**EXERCISE GOAL**
In the records below, begin at the line containing "Tap the clipboard icon at bottom right" and end at the line containing "You are a computer-use"; quote every line in that span exactly, including both boundary lines, and no others.

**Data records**
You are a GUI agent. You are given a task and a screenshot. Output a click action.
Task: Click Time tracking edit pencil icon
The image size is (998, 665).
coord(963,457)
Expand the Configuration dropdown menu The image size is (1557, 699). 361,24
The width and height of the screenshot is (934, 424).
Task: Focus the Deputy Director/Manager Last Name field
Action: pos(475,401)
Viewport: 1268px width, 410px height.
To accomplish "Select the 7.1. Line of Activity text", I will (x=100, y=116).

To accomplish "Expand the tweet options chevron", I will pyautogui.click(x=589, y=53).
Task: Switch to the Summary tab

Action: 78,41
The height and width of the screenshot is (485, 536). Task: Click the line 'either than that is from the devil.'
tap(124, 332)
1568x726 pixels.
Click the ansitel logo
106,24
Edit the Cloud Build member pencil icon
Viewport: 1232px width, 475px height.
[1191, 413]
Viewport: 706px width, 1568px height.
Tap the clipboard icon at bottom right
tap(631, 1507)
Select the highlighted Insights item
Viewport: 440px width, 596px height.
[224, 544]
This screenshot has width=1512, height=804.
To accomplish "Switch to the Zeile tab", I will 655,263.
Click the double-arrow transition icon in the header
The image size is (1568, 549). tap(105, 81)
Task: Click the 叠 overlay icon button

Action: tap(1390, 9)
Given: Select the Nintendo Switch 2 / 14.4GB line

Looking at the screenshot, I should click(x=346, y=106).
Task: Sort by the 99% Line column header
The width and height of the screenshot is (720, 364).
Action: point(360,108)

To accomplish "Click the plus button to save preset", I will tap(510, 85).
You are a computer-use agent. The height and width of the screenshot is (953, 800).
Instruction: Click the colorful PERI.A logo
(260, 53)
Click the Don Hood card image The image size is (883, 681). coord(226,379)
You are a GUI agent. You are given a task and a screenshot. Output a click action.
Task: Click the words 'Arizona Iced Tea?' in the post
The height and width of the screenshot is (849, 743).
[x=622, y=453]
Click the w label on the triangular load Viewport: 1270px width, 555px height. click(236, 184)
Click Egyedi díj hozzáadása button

**TASK OUTPUT**
Tap the clipboard icon at bottom right
tap(631, 1507)
Select the highlighted Insights item
Viewport: 440px width, 596px height.
[224, 544]
This screenshot has width=1512, height=804.
To accomplish "Switch to the Zeile tab", I will 655,263.
Click the double-arrow transition icon in the header
The image size is (1568, 549). tap(105, 81)
Task: Click the 叠 overlay icon button

Action: tap(1390, 9)
Given: Select the Nintendo Switch 2 / 14.4GB line

Looking at the screenshot, I should click(x=346, y=106).
Task: Sort by the 99% Line column header
The width and height of the screenshot is (720, 364).
Action: point(360,108)

To accomplish "Click the plus button to save preset", I will tap(510, 85).
You are a computer-use agent. The height and width of the screenshot is (953, 800).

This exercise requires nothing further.